Pictures in the material below are to be left out, and only the lines from the line with "The width and height of the screenshot is (522, 484)." up to and including the line with "Task: Enable the" are to be written out exactly.

○ ○ ○ ○ ○

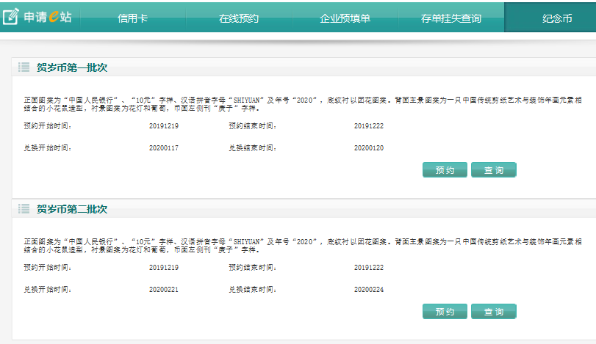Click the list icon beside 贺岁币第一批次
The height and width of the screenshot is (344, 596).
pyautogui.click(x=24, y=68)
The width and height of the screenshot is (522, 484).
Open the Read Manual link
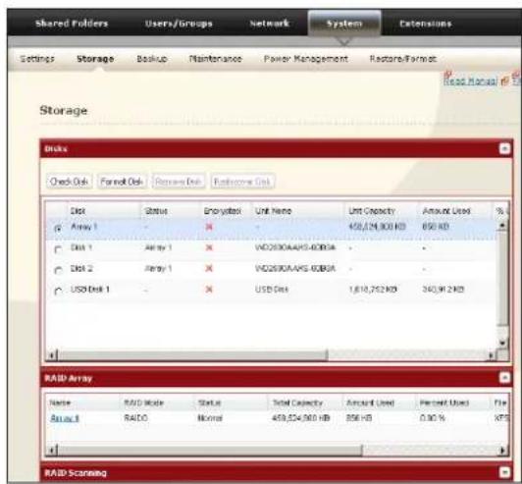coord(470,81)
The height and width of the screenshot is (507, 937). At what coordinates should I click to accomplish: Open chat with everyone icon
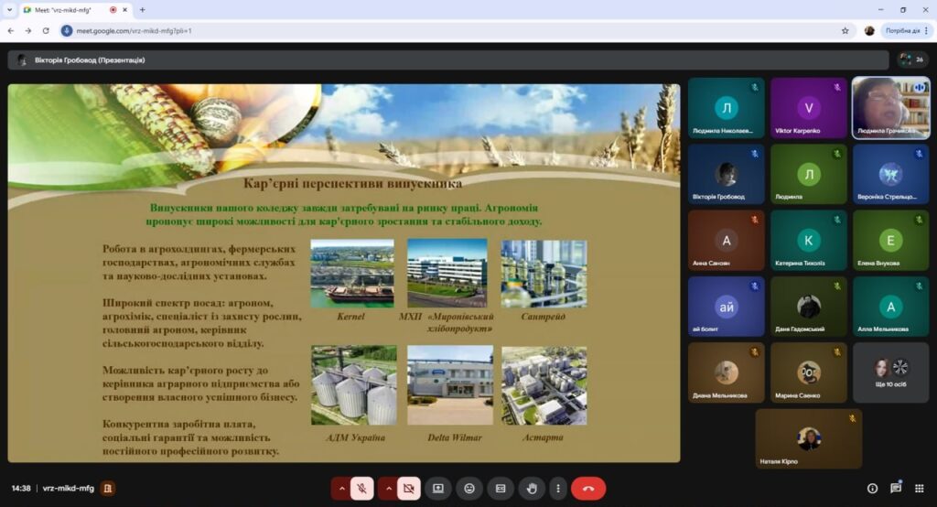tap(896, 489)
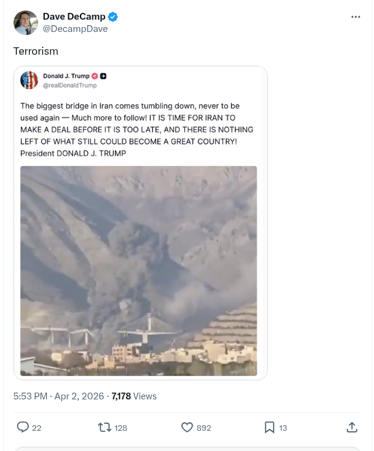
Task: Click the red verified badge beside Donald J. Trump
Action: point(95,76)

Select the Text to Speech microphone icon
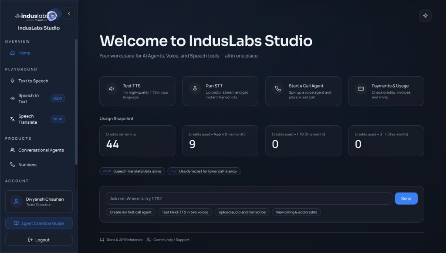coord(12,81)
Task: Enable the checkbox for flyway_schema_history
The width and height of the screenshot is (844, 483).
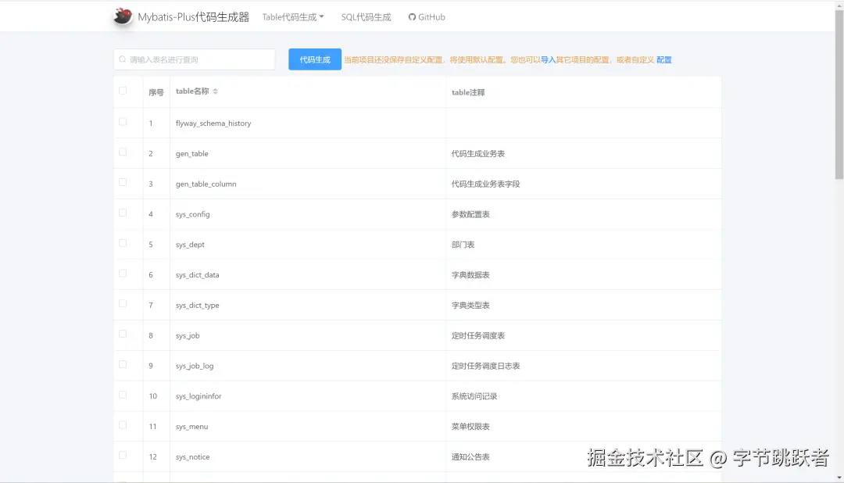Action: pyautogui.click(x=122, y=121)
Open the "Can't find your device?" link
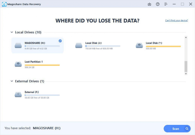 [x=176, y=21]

○ ○ ○ ○ ○

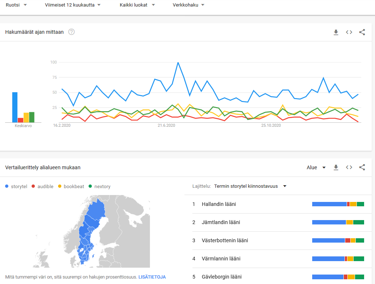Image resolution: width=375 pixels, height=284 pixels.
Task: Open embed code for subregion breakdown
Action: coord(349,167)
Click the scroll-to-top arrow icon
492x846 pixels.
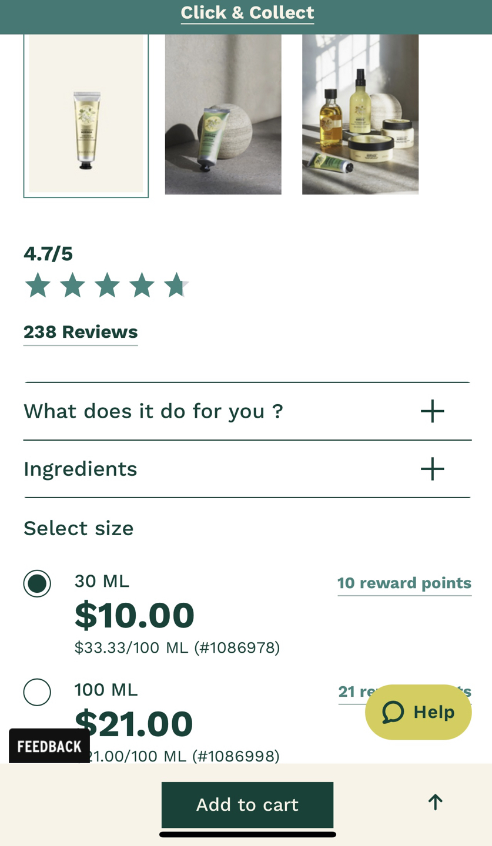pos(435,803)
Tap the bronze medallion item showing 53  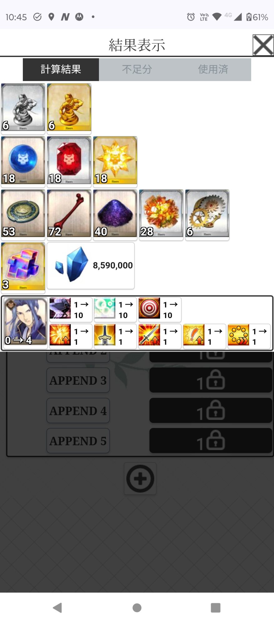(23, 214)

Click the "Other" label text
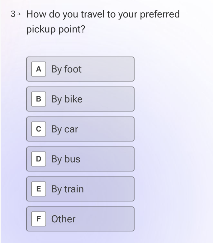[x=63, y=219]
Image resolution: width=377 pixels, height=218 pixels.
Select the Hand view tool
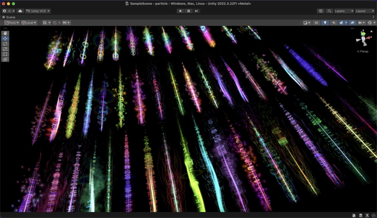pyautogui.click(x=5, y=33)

○ ○ ○ ○ ○

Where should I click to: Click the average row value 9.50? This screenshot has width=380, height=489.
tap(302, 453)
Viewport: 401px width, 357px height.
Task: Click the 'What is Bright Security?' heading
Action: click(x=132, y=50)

○ ○ ○ ○ ○

REPLY TO THE TASK »
The width and height of the screenshot is (522, 484).
Open the Read Manual link
coord(470,81)
The height and width of the screenshot is (507, 937). At what coordinates should I click to accomplish: Open chat with everyone icon
tap(896, 489)
Task: Click the red verified badge beside Donald J. Trump
Action: point(95,76)

Select the Text to Speech microphone icon
coord(12,81)
Task: Enable the checkbox for flyway_schema_history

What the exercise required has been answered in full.